=== Begin Enclosure ===

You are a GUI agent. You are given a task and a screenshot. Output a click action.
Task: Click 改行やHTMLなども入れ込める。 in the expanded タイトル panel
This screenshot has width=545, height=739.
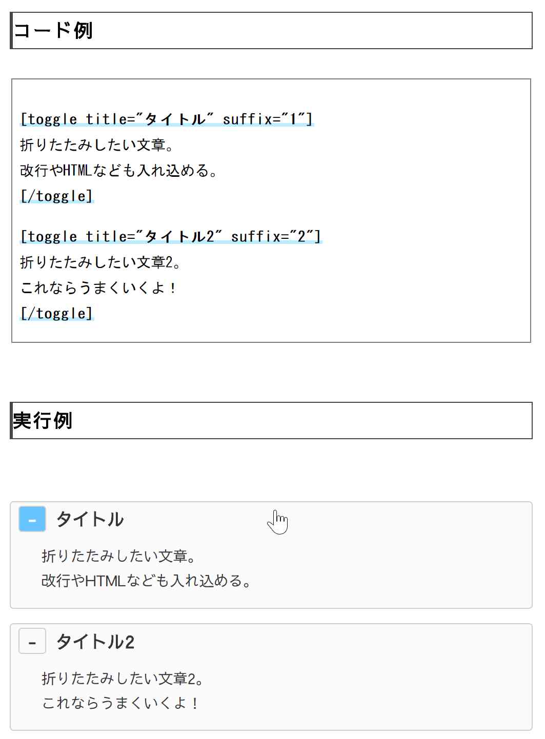146,581
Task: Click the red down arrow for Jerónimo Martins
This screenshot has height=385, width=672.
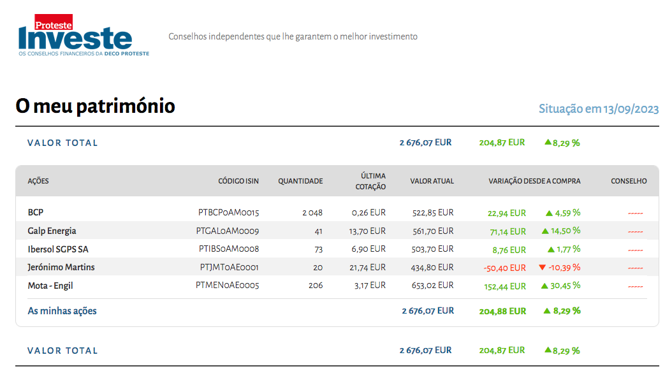Action: (x=543, y=268)
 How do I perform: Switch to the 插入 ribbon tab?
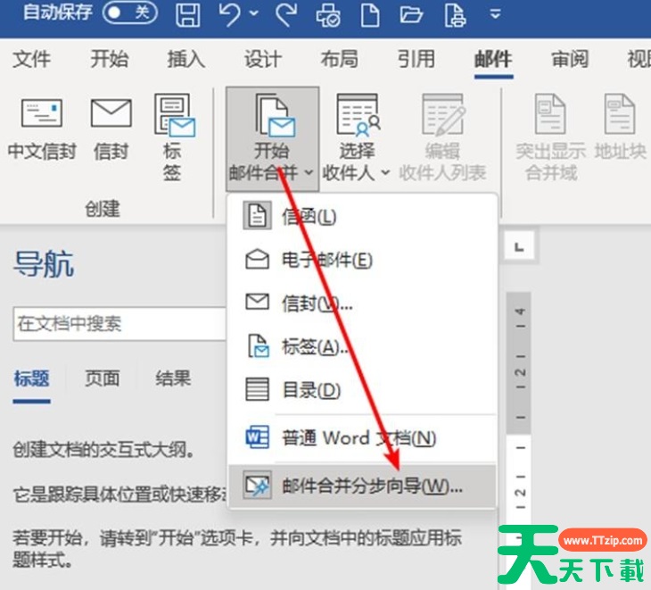pyautogui.click(x=185, y=59)
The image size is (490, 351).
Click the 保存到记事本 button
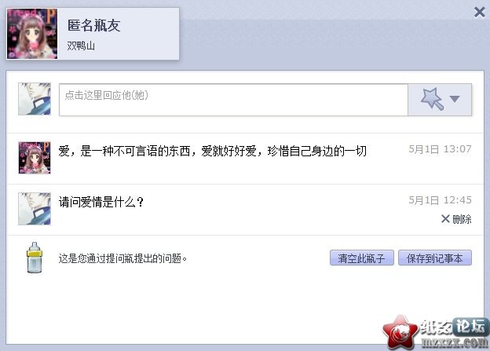(x=435, y=258)
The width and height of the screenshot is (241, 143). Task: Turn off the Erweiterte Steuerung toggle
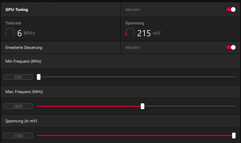click(x=231, y=47)
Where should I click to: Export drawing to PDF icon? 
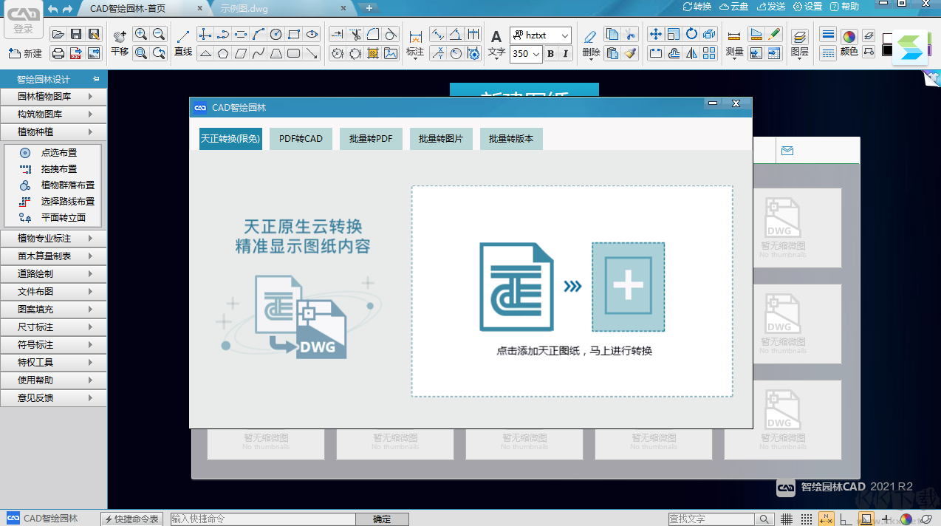(x=76, y=53)
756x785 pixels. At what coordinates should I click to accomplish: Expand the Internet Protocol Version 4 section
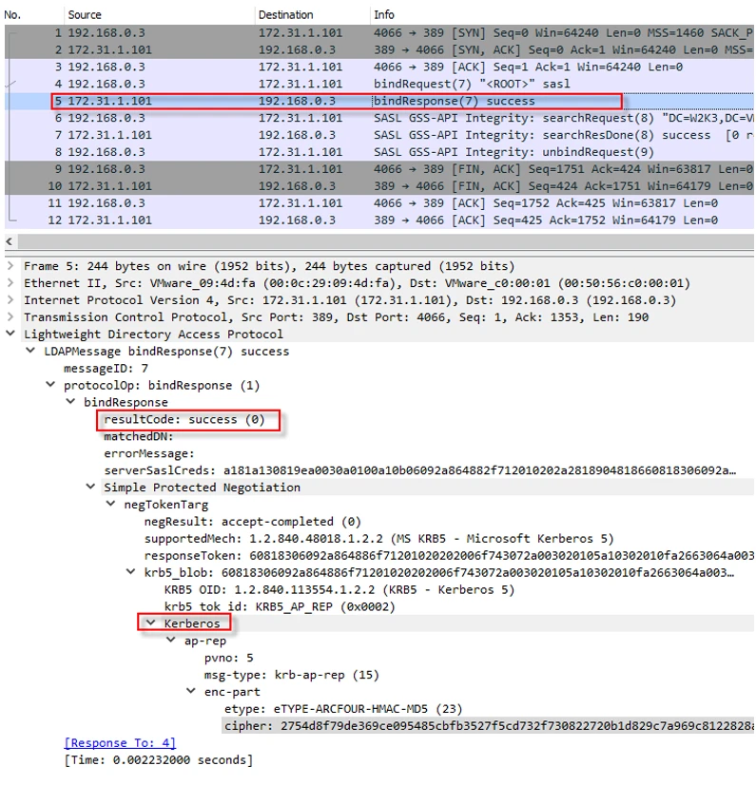point(10,301)
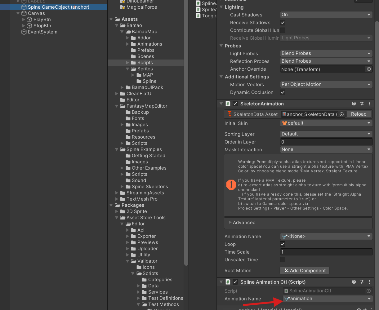Click the Add Component button
This screenshot has height=310, width=379.
click(x=305, y=271)
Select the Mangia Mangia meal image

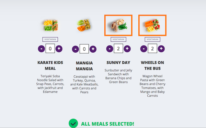(84, 25)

=== End Enclosure ===

- EXERCISE DESCRIPTION -
An exact copy of the entries, without any pictures, is what the answer should be.

- SOLVED EXERCISE -
You are a GUI agent. You are given a task and a screenshot. Output a click action.
Task: Click 改行やHTMLなども入れ込める。 in the expanded タイトル panel
This screenshot has width=545, height=739.
146,581
Task: Click the red down arrow for Jerónimo Martins
This screenshot has height=385, width=672.
Action: (x=543, y=268)
 How do I perform: Switch to the 插入 ribbon tab?
pyautogui.click(x=185, y=59)
The image size is (490, 351).
Click the 保存到记事本 button
(x=435, y=258)
The width and height of the screenshot is (241, 143). Task: Turn off the Erweiterte Steuerung toggle
click(x=231, y=47)
Where should I click to: Export drawing to PDF icon? 
(x=76, y=53)
756x785 pixels. At what coordinates should I click to accomplish: Expand the Internet Protocol Version 4 section
point(10,301)
Click the Add Component button
This screenshot has height=310, width=379.
click(x=305, y=271)
Select the Mangia Mangia meal image

(84, 25)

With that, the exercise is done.